今度は原田の上段突きが鋭く唸る。シュッーと空気の裂けるような音がする。
堀内はステップバックして交わしながら右回し蹴りを放った。原田の脇腹を狙ったのだが。
その時だ! 原田は床に落ちた汗で滑ってしまった。体制が崩れて運が悪く俺の放った回し蹴りが原田の顔面の少し横を直撃してしまった。
ミシッ! いやな音が微かに感じられた。(アッ)と堀内は叫んだが遅かった。
原田がもんどり打って倒れた。みるみる顔が青ざめて目が虚ろになって行く。
「オイ! 原田? 大丈夫かぁしっかりしろ」
堀内はすぐ彼を支えたが、だが原田は弱々しく力が抜けて行き意識を失った。
「だっ誰か! 救急車を呼んでくれ!」
他の部員たちも見ていた。誰かが電話してくれたらしい。サイレンの音が聞こえてくる。
やがて原田は救急車で運ばれた。どうしてこんな事に……俺は自問自答した。
堀内も救急車に乗って原田と病院に入った。
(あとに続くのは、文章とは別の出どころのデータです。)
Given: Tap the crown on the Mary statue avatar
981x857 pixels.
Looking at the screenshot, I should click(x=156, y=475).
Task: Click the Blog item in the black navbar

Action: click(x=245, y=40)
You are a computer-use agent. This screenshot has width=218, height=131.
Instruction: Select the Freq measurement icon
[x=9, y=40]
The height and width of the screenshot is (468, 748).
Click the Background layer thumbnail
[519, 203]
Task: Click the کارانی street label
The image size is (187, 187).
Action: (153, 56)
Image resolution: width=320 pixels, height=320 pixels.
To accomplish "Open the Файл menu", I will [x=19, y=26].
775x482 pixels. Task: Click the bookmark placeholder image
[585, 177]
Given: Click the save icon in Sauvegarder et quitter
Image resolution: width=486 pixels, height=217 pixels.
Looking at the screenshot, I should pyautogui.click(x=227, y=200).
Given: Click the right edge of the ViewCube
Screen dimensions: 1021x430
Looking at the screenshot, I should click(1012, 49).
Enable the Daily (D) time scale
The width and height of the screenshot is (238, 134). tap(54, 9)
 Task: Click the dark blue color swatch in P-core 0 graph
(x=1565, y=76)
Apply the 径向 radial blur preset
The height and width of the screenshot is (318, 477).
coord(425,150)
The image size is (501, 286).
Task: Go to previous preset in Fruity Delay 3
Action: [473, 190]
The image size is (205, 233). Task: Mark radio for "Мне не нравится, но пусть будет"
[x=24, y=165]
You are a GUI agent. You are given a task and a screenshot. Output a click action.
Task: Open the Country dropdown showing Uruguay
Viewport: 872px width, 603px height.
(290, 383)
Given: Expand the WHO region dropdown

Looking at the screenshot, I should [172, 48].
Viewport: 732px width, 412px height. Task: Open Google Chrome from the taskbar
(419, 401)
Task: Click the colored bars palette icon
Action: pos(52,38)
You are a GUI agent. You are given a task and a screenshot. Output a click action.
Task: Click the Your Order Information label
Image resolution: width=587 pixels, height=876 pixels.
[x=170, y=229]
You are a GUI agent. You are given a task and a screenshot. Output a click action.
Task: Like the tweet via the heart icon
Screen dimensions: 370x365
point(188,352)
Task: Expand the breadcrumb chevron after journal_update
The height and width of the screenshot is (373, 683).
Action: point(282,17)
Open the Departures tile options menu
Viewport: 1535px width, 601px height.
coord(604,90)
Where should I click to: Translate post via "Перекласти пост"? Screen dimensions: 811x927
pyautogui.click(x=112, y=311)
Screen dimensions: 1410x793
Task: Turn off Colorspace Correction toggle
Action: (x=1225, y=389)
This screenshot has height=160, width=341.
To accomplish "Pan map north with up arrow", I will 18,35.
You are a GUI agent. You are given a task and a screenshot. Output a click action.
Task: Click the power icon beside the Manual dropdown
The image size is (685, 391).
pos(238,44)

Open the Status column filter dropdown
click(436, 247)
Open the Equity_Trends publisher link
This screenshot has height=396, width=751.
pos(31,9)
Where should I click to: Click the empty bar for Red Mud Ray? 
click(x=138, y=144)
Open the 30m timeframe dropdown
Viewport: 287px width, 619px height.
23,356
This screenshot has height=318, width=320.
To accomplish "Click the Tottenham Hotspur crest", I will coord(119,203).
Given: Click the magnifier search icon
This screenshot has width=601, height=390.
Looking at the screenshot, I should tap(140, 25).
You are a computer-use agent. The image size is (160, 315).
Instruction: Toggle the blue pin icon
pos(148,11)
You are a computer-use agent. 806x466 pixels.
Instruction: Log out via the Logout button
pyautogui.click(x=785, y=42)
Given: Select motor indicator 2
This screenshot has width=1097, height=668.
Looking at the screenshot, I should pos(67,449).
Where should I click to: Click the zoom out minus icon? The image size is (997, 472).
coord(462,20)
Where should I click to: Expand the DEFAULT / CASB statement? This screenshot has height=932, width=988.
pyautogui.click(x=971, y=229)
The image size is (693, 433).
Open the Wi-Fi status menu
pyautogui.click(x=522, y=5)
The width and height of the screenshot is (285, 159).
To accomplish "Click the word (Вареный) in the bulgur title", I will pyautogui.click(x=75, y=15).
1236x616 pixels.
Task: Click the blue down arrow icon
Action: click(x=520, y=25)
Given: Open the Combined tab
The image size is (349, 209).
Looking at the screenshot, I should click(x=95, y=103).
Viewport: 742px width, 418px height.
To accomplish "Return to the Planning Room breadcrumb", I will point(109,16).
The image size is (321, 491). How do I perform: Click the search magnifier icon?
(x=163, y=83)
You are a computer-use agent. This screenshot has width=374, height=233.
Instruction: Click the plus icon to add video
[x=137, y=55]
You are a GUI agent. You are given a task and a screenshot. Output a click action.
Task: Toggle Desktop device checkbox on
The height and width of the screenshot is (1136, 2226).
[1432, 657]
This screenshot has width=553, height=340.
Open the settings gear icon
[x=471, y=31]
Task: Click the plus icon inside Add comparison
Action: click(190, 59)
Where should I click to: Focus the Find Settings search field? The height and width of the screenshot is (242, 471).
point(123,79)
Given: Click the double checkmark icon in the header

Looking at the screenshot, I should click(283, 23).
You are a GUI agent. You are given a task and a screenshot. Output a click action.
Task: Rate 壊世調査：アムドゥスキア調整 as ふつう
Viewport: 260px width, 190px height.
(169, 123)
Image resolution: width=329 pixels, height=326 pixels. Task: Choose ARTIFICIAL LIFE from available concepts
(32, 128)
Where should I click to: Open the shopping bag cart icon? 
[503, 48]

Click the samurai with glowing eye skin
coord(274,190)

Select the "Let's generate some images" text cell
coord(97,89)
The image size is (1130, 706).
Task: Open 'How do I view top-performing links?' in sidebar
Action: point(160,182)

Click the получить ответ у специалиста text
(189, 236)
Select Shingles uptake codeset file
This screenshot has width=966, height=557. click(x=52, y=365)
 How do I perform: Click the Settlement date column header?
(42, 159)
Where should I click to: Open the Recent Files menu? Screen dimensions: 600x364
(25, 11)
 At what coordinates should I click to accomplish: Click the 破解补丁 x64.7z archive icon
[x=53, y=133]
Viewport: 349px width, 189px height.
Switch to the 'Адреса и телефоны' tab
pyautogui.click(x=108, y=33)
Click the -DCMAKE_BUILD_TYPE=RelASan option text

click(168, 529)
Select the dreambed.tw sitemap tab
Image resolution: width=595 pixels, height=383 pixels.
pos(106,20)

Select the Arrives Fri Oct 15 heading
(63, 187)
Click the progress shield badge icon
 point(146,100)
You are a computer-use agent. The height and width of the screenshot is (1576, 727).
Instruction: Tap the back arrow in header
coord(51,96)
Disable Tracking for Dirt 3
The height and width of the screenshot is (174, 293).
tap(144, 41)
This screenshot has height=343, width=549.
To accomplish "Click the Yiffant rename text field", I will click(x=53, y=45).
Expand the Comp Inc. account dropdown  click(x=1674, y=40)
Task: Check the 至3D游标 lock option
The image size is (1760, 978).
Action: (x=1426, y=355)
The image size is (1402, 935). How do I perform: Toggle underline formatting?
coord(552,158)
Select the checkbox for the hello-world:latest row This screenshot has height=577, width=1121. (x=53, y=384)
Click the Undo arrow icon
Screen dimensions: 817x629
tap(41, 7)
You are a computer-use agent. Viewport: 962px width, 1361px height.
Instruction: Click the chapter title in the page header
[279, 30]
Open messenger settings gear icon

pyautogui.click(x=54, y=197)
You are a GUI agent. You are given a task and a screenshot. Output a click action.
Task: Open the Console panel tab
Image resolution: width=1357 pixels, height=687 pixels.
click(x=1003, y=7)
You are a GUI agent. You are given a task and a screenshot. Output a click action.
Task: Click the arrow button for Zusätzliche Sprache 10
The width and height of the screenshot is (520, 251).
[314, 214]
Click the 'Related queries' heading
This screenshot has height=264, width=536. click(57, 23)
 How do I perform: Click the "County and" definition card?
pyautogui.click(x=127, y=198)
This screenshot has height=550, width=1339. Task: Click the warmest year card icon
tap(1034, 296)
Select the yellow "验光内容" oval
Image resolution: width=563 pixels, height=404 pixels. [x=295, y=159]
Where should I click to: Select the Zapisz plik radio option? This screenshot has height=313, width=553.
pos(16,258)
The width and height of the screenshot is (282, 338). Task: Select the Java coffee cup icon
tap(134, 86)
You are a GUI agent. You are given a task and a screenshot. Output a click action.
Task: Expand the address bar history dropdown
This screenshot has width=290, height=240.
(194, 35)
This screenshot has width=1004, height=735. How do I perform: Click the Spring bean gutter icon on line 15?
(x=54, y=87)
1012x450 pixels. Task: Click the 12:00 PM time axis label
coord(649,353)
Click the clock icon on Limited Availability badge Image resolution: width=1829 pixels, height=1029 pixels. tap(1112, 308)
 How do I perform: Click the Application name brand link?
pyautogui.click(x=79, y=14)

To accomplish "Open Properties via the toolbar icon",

すぐに緊急治療室に運ばれ手術が行われた。それから原田の両親や学校関係者の人達が、病院の待合室に集まって来た。
堀内も気が動転していて警察関係、原田の両親、学校関係の人達に何度も事情を説明したが勿論、体育館に居た同僚達もその状況は目撃していて成り行きを説明していた。